Pengalaman Menjenguk Pasien di RSUD Cut Meutia Aceh Utara
Ini adalah pengalaman pertama saya saat menjenguk pasien di RSUD Cut Meutia Aceh Utara. Saya tiba di parkiran rumah sakit sekitar pukul 18.20 WIB. Suasana memang sudah agak gelap karena menjelang maghrib. Pasien yang saya kunjungi berada di sal Raudhah 2.
Sebenarnya, pasien tersebut berstatus pemegang JKN Kelas I, tapi entah bagaimana pihak rumah sakit merawat pasien tersebut di sal atau Kelas III. Karena ini pengalaman pertama saya menjenguk pasien di rumah sakit pemerintah ini, saya kesulitan untuk menemukan kamar pasien dirawat.
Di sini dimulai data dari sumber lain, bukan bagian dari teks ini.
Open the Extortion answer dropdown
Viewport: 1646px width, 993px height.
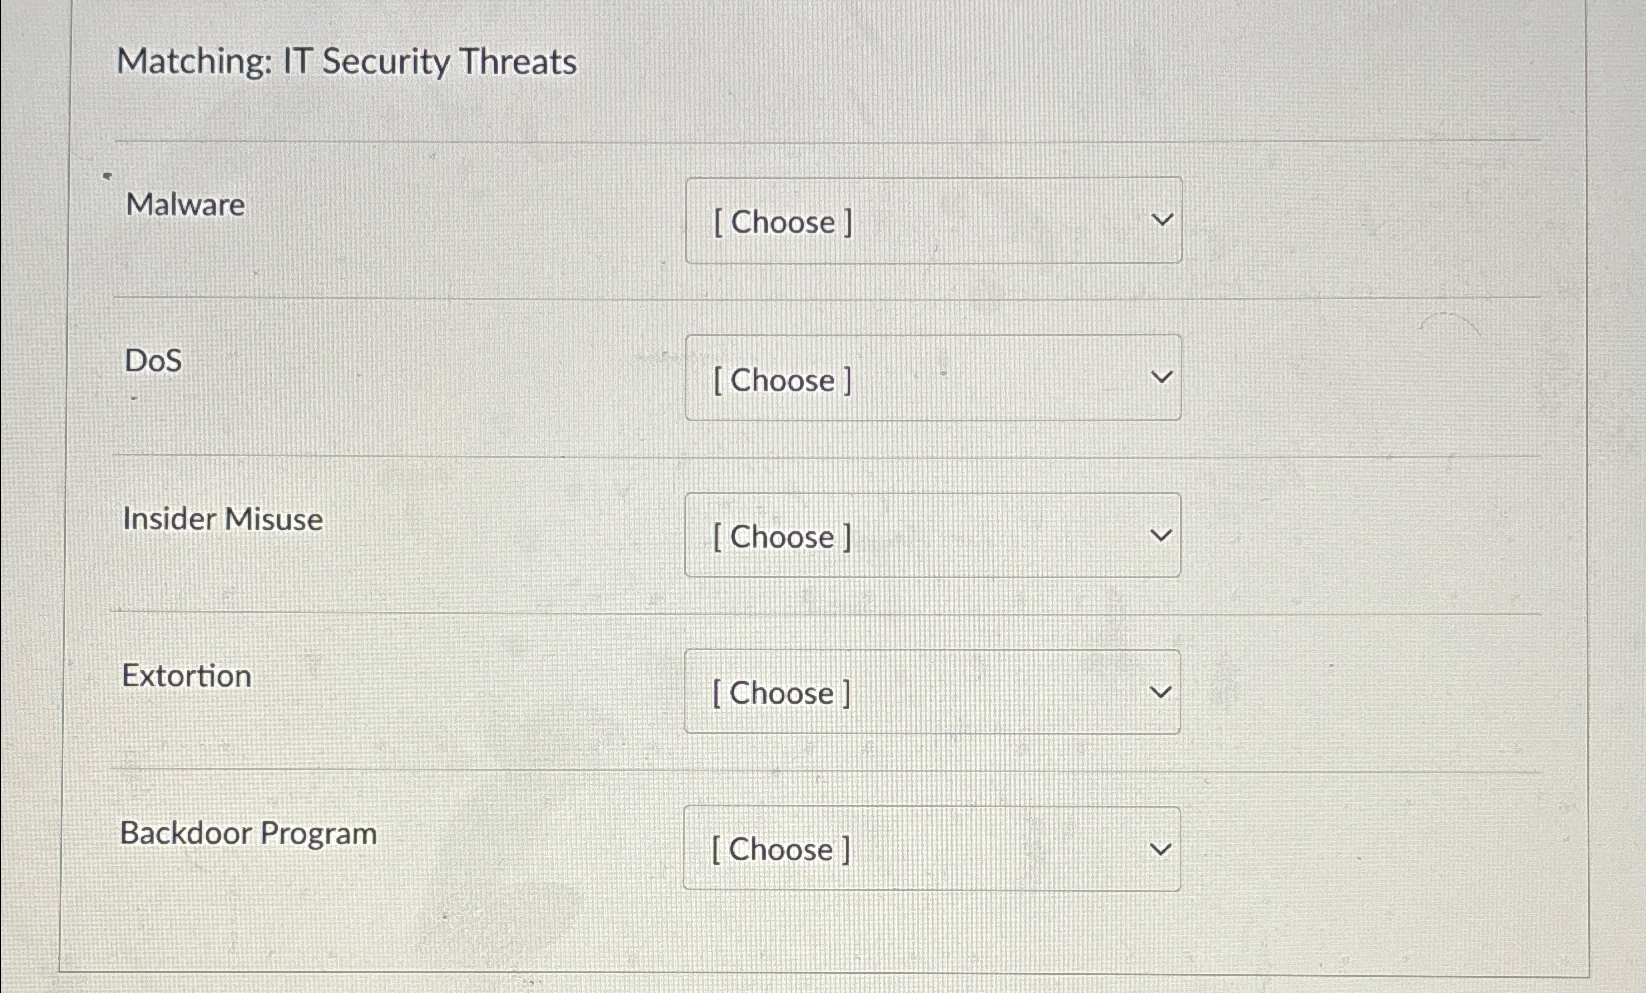(x=932, y=692)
Papan penunjuknya agak minim sehingga menyulitkan saya untuk mencarinya.
Akhirnya saya bertanya di ruangan Aqsa karena saya hanya bisa melihat sedikit kehidupan di sana. Sepanjang koridor panjang rumah sakit, saya belum menemukan orang atau perawat yang berlalu lalang untuk tempat bertanya. Setiba di ruangan Aqsa, saya tidak menemukan perawat di sana. Namun, tak lama kemudian, seorang perawat muncul. Dengan santunnya sang perawat menunjukkan kamar yang hendak saya tuju.
Ada kendaraan terparkir di koridor RSUD Cut Meutia. |
Saya pun mengikuti arah yang ditunjuk oleh perawat tadi. Di depan ruangan Aqsa, di koridor sampingnya, saya melihat beberapa kendaraan roda dua terparkir di sana. Sebenarnya saya agak heran juga, kenapa kendaraan tersebut terparkir di sana. Apakah itu kendaraan pengunjung atau petugas di rumah sakit. Saya pun tidak tahu.
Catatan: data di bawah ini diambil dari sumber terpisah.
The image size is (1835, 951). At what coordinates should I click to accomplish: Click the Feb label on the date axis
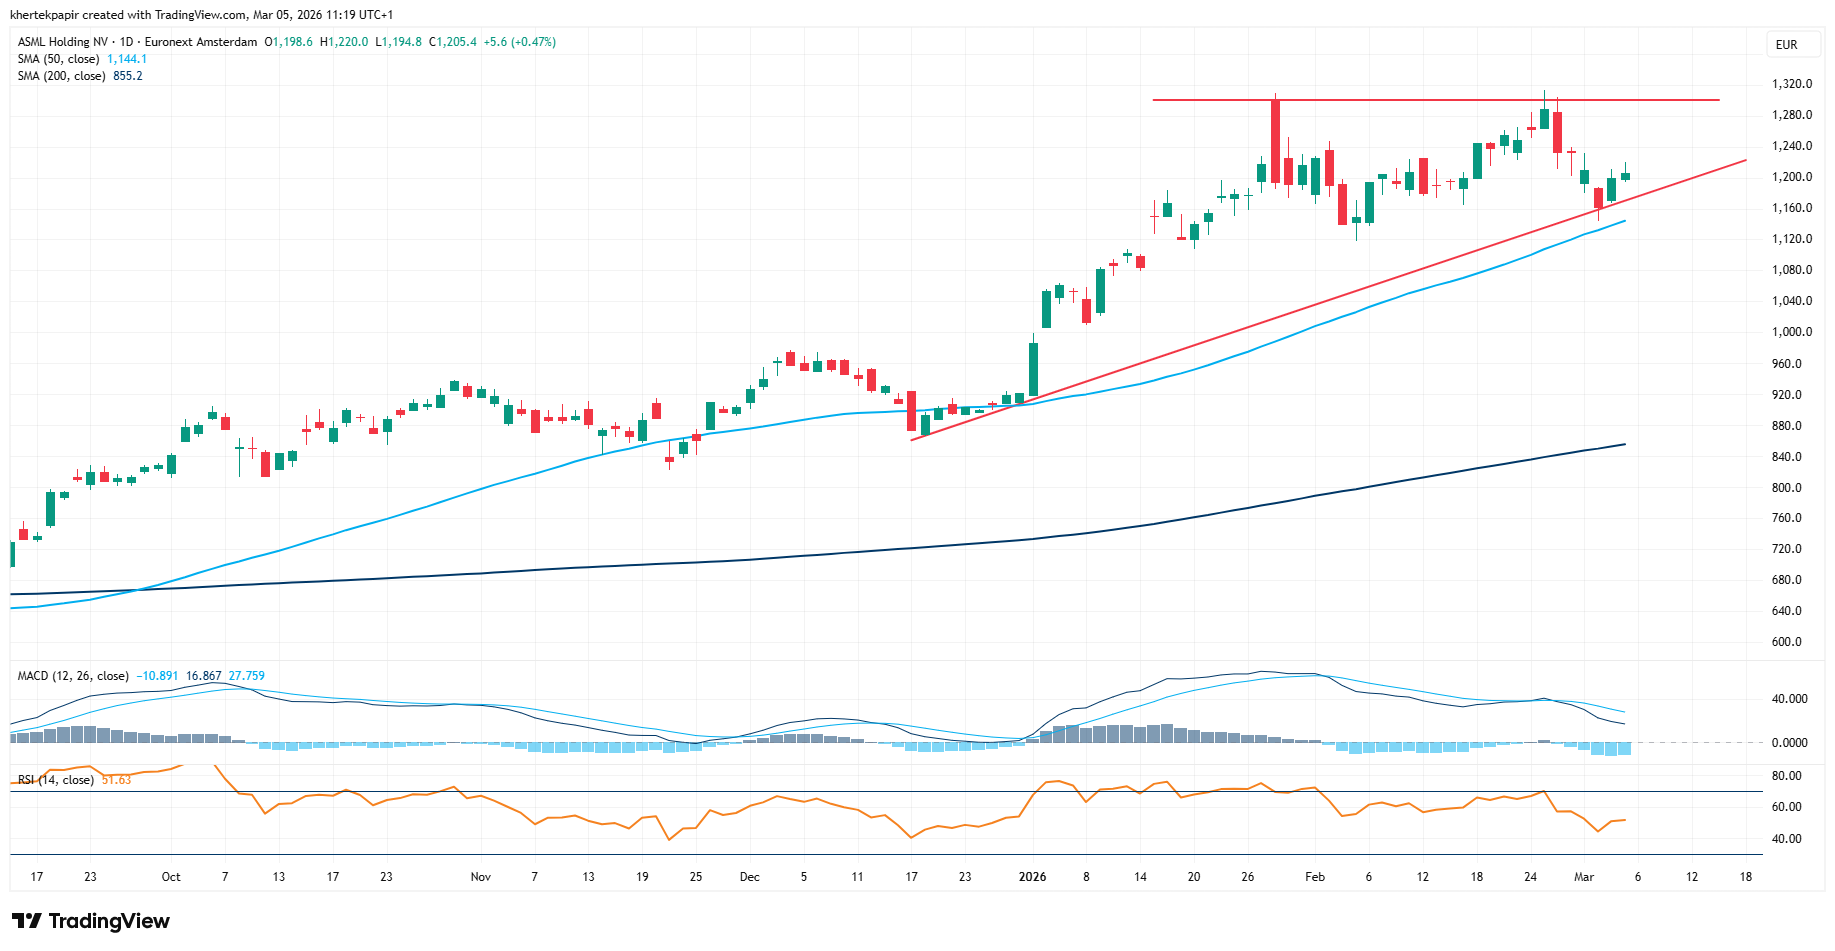pyautogui.click(x=1314, y=877)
Kesan pertama saya mengunjungi pasien di sini kurang berkesan. Di beberapa lantai koridor, terdapat noda-noda yang menjijikkan. Serupa gumpalan darah yang tercecer atau barangkali noda makanan dari pengunjung yang abai akan kebersihan. Meskipun lantainya terkesan jorok, tapi rumputnya agak sedikit bersih dan terawat dengan baik.
Sal Raudhah 2 RSUD Cut Meutia |
Saat tiba di sal Raudhah 2, saya agak shock memasuki sal tersebut. Ada beberapa pasien di sal. Saya tidak menghitung dengan pasti jumlahnya. Sal 2 adalah pasien khusus laki-laki. Beberapa pasien terbaring lemah di ranjang, bahkan ada yang berbaring di lantai. Mungkin kepanasan atau tidak betah tidur di ranjang. Sal tersebut agak luas. Namun, tidak ada tirai yang menutup antara satu pasien dengan pasien lain. Tidak ada privasi di sana.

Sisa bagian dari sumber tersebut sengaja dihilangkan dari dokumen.